L’Italia sta affrontando un preoccupante incremento dei casi di febbre da West Nile Virus, con i dati ufficiali che mostrano una rapida escalation: dai 10 casi certificati dall’Istituto Superiore di Sanità nel 2025 si è passati a 21 in poche ore. La situazione più critica si registra in Campania, dove sono stati segnalati 9 nuovi ricoveri, e nel Lazio, con ulteriori due casi nella provincia di Latina. Ma perché proprio ora si sta verificando questo aumento? Si tratta di una delle domande più ricorrenti in queste ore, al centro dei dibattiti approfonditi della task force di medici radunati all’ospedale Spallanzani di Roma. La risposta è legata all’ambiente. Le condizioni meteorologiche degli ultimi mesi rappresentano il principale fattore scatenante dell’epidemia.
Secondo la Società di Medicina Veterinaria Preventiva, le intense piogge seguite da ondate di caldo hanno creato l’ambiente ideale per la proliferazione delle zanzare, vettori primari del virus. A questo scenario si aggiungono le rotte migratorie degli uccelli, che fungono da serbatoi naturali del patogeno, favorendo la diffusione geografica del virus su tutto il territorio nazionale.

La Rete degli Istituti Zooprofilattici ha attivato monitoraggi costanti sugli animali portatori del virus, concentrandosi principalmente su equidi e uccelli. Il Piano Nazionale di Prevenzione, Sorveglianza e Risposta alle Arbovirosi (Pna 2020-2025) suddivide l’Italia in aree a diverso livello di rischio, implementando per ciascuna zona specifiche azioni di controllo: dal monitoraggio degli uccelli stanziali alla sorveglianza entomologica sulle zanzare, fino ai controlli clinici sui cavalli e alla verifica dei casi di mortalità negli uccelli selvatici.

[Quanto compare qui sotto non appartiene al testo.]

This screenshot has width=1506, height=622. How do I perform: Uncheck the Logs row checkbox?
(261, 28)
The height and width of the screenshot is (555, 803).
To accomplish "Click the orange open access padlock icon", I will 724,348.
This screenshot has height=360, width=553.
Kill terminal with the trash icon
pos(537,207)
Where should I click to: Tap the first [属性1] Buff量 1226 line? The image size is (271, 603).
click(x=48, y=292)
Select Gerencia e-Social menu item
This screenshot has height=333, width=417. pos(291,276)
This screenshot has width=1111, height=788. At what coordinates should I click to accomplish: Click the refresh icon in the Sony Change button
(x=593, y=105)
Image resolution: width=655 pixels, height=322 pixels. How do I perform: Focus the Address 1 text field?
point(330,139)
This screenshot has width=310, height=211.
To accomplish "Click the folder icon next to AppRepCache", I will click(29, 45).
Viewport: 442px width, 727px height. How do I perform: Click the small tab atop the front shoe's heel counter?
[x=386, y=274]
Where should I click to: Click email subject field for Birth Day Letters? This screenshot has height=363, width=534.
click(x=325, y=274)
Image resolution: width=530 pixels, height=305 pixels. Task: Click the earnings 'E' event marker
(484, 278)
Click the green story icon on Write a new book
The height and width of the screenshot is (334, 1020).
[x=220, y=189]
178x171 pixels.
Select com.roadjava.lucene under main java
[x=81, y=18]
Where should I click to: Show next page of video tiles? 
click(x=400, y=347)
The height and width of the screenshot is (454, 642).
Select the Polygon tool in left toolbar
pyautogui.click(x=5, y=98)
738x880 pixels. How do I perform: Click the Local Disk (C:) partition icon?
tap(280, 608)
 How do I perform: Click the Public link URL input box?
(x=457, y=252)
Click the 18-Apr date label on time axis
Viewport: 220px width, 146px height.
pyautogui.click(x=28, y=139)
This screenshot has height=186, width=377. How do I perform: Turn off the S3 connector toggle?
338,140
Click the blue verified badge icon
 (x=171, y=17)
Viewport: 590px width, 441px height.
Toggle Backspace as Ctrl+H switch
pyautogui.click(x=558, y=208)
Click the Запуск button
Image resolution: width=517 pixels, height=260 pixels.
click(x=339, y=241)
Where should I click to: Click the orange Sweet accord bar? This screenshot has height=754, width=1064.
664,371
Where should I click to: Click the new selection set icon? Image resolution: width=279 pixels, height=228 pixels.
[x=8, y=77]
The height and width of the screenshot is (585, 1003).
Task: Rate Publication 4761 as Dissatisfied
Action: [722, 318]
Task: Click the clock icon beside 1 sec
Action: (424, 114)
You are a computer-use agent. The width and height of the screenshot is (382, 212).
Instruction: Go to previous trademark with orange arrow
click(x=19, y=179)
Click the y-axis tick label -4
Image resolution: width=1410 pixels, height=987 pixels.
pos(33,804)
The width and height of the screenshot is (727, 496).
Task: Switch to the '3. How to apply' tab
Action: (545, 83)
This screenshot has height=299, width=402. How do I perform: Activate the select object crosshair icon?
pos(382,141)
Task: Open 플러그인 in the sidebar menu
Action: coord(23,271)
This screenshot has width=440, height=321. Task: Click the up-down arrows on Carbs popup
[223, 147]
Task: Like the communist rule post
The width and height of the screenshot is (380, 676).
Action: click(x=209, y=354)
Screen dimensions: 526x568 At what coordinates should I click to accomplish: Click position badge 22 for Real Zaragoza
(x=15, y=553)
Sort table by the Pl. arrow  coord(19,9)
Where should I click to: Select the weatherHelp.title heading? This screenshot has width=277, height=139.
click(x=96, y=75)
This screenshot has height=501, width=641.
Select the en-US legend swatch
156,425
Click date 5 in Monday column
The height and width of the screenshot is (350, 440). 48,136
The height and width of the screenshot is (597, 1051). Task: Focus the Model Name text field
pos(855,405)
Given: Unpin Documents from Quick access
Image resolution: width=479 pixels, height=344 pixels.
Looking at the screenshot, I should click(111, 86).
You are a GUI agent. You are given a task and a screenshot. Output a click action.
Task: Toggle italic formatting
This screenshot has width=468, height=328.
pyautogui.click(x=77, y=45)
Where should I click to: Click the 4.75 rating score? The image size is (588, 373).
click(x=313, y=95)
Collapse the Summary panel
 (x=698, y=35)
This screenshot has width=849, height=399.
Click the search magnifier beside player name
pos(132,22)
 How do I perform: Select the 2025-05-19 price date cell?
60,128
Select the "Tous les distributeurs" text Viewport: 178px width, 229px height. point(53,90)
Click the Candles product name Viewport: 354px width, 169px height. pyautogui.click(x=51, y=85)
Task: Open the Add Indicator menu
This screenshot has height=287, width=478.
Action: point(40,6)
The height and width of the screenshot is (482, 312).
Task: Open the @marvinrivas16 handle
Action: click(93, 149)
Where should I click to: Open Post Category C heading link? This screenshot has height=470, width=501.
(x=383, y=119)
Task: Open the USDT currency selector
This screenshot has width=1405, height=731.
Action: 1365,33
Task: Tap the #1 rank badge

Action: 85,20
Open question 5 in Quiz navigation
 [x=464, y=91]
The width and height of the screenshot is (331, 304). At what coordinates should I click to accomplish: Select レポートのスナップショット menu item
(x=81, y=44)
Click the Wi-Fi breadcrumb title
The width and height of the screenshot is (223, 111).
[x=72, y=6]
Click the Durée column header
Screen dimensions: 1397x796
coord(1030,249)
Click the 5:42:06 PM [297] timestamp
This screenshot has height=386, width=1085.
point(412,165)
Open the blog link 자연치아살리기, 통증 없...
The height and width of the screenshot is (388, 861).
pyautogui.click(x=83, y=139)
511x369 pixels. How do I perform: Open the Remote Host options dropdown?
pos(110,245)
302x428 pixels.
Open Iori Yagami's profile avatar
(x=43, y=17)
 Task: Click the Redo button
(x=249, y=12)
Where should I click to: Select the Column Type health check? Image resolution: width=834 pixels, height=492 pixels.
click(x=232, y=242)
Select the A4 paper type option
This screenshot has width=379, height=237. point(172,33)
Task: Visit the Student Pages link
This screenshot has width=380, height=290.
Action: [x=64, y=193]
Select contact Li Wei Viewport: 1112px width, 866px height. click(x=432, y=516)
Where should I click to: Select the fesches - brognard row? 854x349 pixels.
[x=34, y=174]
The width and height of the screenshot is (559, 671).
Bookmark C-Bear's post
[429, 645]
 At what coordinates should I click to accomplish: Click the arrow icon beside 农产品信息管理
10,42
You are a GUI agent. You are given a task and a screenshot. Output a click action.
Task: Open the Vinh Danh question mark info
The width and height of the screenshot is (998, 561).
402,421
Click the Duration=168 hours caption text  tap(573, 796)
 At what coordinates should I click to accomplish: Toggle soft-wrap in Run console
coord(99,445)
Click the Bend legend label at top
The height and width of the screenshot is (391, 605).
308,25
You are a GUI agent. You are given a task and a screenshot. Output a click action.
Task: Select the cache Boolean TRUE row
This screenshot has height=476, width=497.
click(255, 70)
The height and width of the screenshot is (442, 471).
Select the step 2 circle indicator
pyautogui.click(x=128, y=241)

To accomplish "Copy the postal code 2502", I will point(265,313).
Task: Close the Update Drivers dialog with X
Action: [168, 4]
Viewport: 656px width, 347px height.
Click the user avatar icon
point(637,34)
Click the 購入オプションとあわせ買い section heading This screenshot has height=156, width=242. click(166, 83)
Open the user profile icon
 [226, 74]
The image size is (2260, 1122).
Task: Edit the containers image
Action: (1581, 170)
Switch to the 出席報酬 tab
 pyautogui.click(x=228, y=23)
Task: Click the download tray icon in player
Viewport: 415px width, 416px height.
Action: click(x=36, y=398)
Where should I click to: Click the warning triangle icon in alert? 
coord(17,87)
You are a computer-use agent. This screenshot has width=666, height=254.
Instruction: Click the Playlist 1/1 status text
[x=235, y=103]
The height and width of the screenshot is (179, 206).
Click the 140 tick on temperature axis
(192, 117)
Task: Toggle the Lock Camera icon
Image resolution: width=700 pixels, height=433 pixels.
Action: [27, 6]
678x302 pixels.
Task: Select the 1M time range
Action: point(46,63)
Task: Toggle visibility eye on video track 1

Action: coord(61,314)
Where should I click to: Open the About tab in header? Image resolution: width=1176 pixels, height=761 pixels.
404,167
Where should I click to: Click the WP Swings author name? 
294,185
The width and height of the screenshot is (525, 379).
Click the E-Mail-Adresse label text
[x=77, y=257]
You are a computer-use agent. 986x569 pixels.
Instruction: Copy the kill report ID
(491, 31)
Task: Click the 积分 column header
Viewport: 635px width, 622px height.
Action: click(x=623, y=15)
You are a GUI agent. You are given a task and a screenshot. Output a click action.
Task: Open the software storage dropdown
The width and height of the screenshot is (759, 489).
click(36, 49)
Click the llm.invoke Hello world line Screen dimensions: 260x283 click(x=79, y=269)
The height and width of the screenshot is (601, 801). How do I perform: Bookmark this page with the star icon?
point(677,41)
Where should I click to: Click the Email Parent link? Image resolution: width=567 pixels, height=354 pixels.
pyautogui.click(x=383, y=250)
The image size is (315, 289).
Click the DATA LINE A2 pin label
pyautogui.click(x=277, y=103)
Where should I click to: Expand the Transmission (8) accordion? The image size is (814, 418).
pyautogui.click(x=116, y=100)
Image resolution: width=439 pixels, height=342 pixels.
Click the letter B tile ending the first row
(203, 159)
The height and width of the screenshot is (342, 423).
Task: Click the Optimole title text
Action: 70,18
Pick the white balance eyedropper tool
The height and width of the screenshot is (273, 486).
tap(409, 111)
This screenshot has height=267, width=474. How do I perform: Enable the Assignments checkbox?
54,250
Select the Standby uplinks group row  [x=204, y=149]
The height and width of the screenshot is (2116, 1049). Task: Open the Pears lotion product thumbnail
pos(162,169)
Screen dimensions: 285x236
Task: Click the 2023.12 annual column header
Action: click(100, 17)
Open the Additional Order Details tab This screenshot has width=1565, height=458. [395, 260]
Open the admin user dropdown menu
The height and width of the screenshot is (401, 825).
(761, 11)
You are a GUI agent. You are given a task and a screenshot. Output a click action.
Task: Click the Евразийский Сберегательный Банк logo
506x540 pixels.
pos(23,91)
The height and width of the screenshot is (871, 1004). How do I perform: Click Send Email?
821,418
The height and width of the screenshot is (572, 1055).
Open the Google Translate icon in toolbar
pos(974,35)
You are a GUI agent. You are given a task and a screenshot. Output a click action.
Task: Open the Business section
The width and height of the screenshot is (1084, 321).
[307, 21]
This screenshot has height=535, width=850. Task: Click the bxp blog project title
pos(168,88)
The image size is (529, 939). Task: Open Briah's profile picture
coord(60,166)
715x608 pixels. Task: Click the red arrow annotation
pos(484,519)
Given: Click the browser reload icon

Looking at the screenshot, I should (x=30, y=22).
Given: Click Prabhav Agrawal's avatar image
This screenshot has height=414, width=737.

Le autorità sanitarie hanno attivato protocolli rigorosi per garantire la sicurezza delle trasfusioni e dei trapianti. Il Centro Nazionale Sangue ha implementato test specifici per la febbre da West Nile su tutte le donazioni provenienti dalle aree interessate, sistema che dal 2020 al 2024 ha permesso di intercettare circa 230 casi di infezione tra i donatori.